Every morning, the corner of Da Lat’s Hoang Dieu and Tran Nhat Duat streets is a mess of plastic tables and rubbish bins, bánh mì crumbs and bodies hunched over small bowls. This particular patch of sidewalk is home to one of the town’s busier bánh mì xíu mại vendors, though there are several of them scattered across the city.
Xíu mại may represent Vietnam’s own unique interpretation of an Asia-wide snack, but it took a long time for these tasty morsels to make their way from the tea houses of China and Inner Mongolia to the cool hills of Da Lat. The origins of this savory morning meal are still debated by some.
The original variety, shumai, or tiny, steamed dumplings, may have first appeared during China’s Song Dynasty (960-1279 AD) along the Silk Road, a trade route where hungry travelers would drop in and snack on a series of small dishes. According to Food for Thought: Dumpling Migration, shumai was one of the original dishes featured in dim sum and is believed to have originated in Guangdong Province. The dish’s Cantonese name literally means “to cook and sell”, a hint that these tasty snacks were typically served in restaurants, rather than prepared at home.
Other sources argue the dish began in the teahouses of Inner Mongolia. The regional trade hub of Hohhot, a centuries-old city whose cooks first prepared shaomai sometime during the Ming (1368-1644) or Qing (1644-1912) dynasties, takes credit for a similar steamed snack.
Though it’s hard to say which story is more accurate, both versions of the snack feature a similar composition: meat in the middle and a wheat flour wrapper outside. Hohhot shaomai are made with green onions, ginger, and mutton, and Inner Mongolian cooks also “close” their shaomai by pinching the outer covering into a flower shape, while Cantonese shumai remain “open” at the top, exposing the pork and shrimp filling inside.
Still others allege that shumai actually originated in southern China well before the Song Dynasty and featured pork, shrimp and crab meat as fillings. In all of these origin stories, however, the tiny dumplings traveled across Asia’s trade routes, quelling the hunger of merchants near and far.
Wherever the original version began, shumai/shaomai has since spread across Asia and around the globe. Today, diners in Japan, Indonesia, Vietnam and the Philippines sink their teeth into local versions of the dumplings. Siomai, as they’re known in Filipino culture, are often served as a snack. Indonesia’s siomay bandung, however, represents a bigger departure from the original: instead of pork, these dumplings often feature king mackerel or fish paste for the filling and are drizzled with a spicy peanut sauce.

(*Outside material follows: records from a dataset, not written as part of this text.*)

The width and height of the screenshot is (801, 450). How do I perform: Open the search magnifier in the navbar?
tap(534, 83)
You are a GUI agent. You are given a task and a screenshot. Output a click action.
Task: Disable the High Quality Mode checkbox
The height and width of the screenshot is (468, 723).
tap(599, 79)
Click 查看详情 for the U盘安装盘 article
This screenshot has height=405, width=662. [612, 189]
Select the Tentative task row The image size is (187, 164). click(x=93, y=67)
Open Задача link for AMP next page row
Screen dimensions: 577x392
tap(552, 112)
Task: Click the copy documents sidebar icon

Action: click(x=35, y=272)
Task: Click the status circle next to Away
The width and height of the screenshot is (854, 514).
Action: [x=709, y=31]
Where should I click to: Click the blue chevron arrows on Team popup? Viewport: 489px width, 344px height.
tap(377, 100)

Vietnam’s rendition is also unique for a couple reasons. First, local xíu mại doesn’t feature a wheat flour wrapper like most other varieties. Instead, Vietnamese meatballs have been consciously uncoupled from these outer coverings, which are replaced with a bánh mì on the side. This delicious dish also comes swimming in sauce, another departure from the original, and often counts tomato in its ingredients.

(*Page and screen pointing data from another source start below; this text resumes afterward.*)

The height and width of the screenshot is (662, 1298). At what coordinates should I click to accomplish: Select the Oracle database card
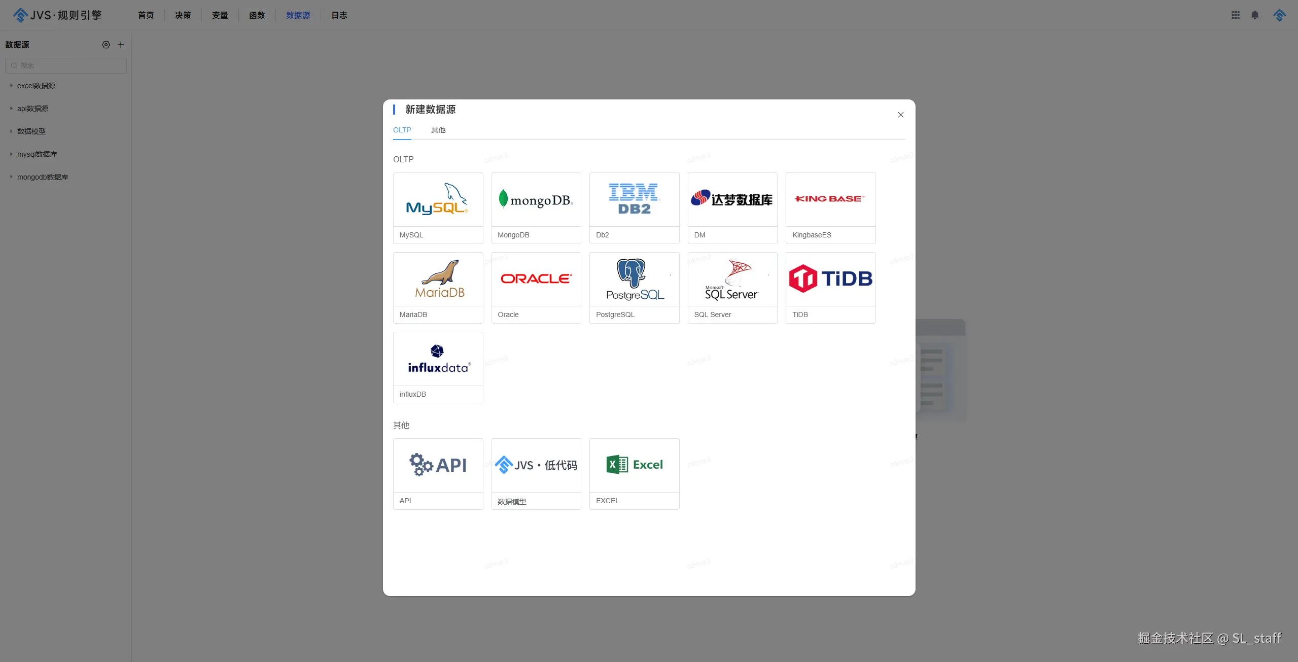pos(536,287)
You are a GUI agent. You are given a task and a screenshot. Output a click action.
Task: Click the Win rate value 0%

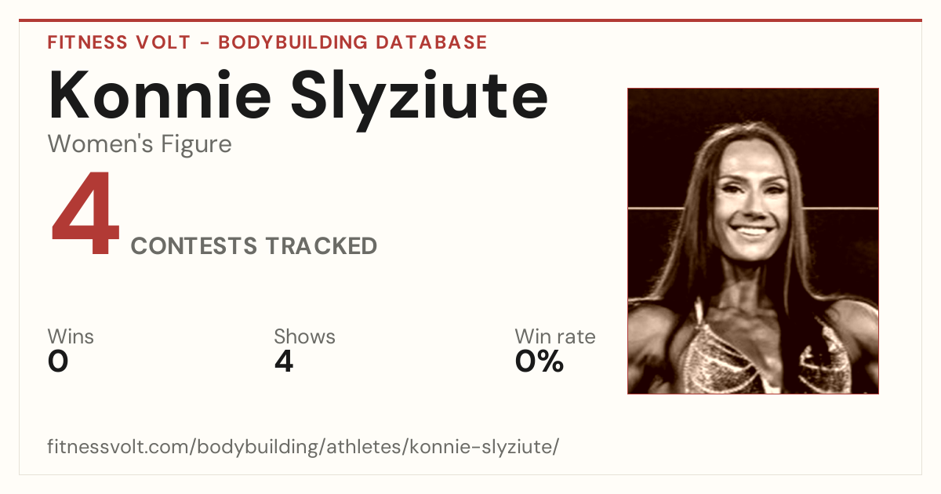540,361
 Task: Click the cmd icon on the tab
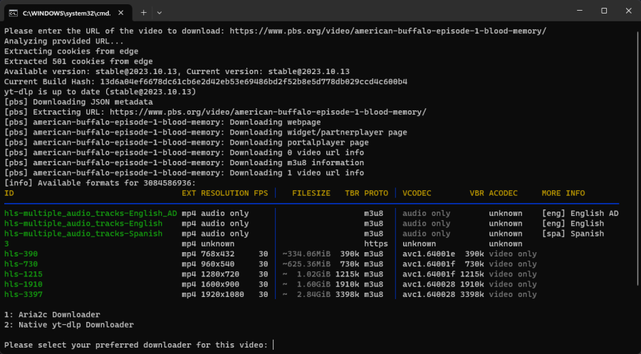(x=14, y=13)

While there’s little information available on the specifics of xíu mại’s evolution or how it became such a fixture of Da Lat cuisine, the dish remains a popular breakfast meal in the highland town and has made its way to a handful of street stalls in Saigon as well. As is true of any roadside snack, xíu mại varies still more between different vendors of the savory treat, but one thing is clear when it comes to these steamed meat snacks: a few centuries into the game, xíu mại is a dish with staying power.